Каждые десять секунд, нагнетая воздух, шлепало ядро или разрывалась граната в
средине этой густой толпы, убивая и обрызгивая кровью тех, которые стояли близко.
Долохов, раненый в руку, пешком с десятком солдат своей роты (он был уже офицер) и его
полковой командир, верхом, представляли из себя остатки всего полка. Влекомые толпой,
они втеснились во вход к плотине и, сжатые со всех сторон, остановились, потому что
впереди упала лошадь под пушкой, и толпа вытаскивала ее. Одно ядро убило кого-то сзади
их, другое ударилось впереди и забрызгало кровью Долохова. Толпа отчаянно надвинулась,
сжалась, тронулась несколько шагов и опять остановилась.

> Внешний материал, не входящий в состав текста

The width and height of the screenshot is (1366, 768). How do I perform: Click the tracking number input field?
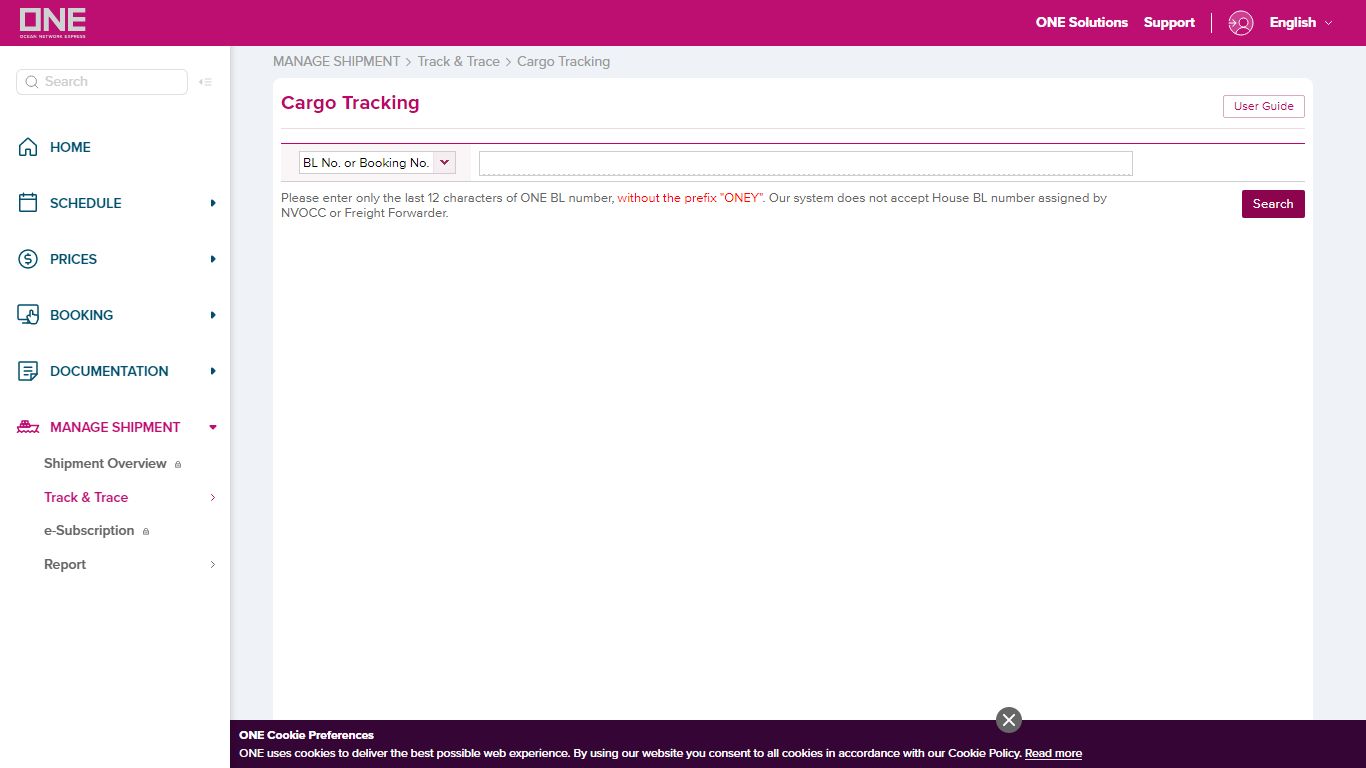click(x=806, y=163)
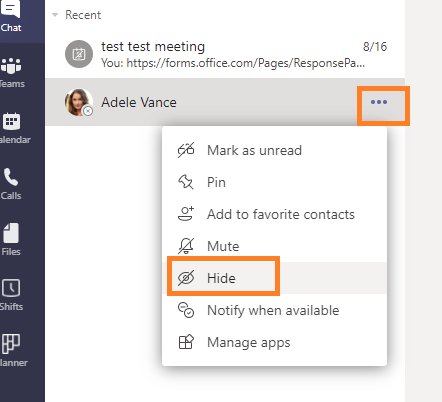Viewport: 442px width, 402px height.
Task: Open the Files section
Action: pos(12,240)
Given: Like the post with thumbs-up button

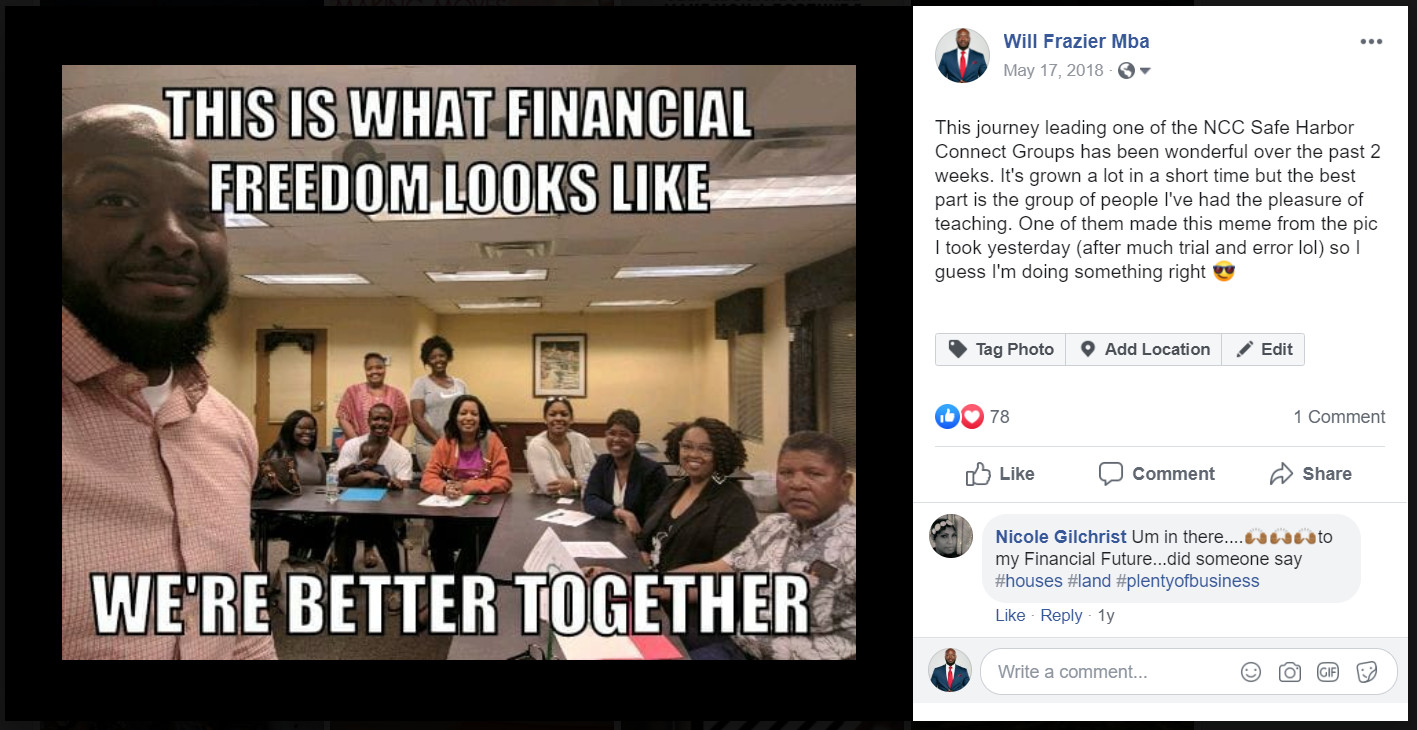Looking at the screenshot, I should 1000,474.
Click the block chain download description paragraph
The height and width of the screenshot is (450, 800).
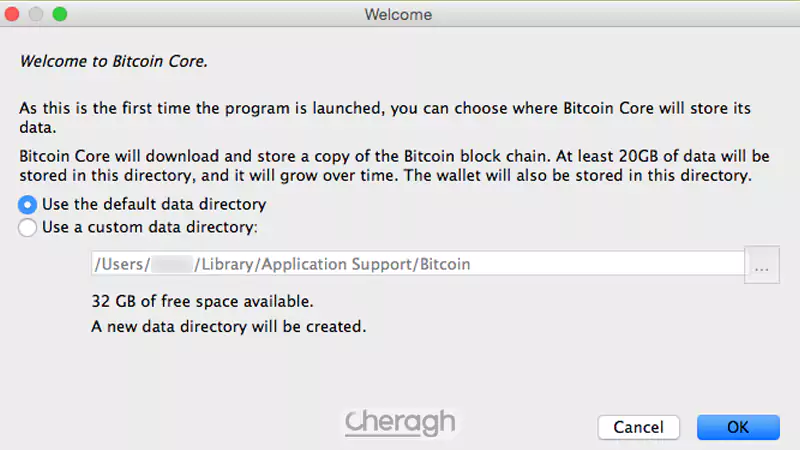pos(385,167)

Пройти эти сто шагов, и, наверное, спасен; простоять еще две минуты, и погиб,
наверное, думал каждый. Долохов, стоявший в середине толпы, рванулся к краю плотины,
сбив с ног двух солдат, и сбежал на скользкий лед, покрывший пруд.
– Сворачивай, – закричал он, подпрыгивая по льду, который трещал под ним, –
сворачивай! – кричал он на орудие. – Держит!…
Лед держал его, но гнулся и трещал, и очевидно было, что не только под орудием или
толпой народа, но под ним одним он сейчас рухнется. На него смотрели и жались к берегу,
не решаясь еще ступить на лед. Командир полка, стоявший верхом у въезда, поднял руку и
раскрыл рот, обращаясь к Долохову. Вдруг одно из ядер так низко засвистело над толпой,
что все нагнулись. Что-то шлепнулось в мокрое, и генерал упал с лошадью в лужу крови.
Никто не взглянул на генерала, не подумал поднять его.
– Пошел на лед! пошел по льду! Пошел! вороти! аль не слышишь! Пошел! – вдруг
после ядра, попавшего в генерала, послышались бесчисленные голоса, сами не зная, что и
зачем кричавшие.
Одно из задних орудий, вступавшее на плотину, своротило на лед. Толпы солдат с
плотины стали сбегать на замерзший пруд. Под одним из передних солдат треснул лед, и
одна нога ушла в воду; он хотел оправиться и провалился по пояс.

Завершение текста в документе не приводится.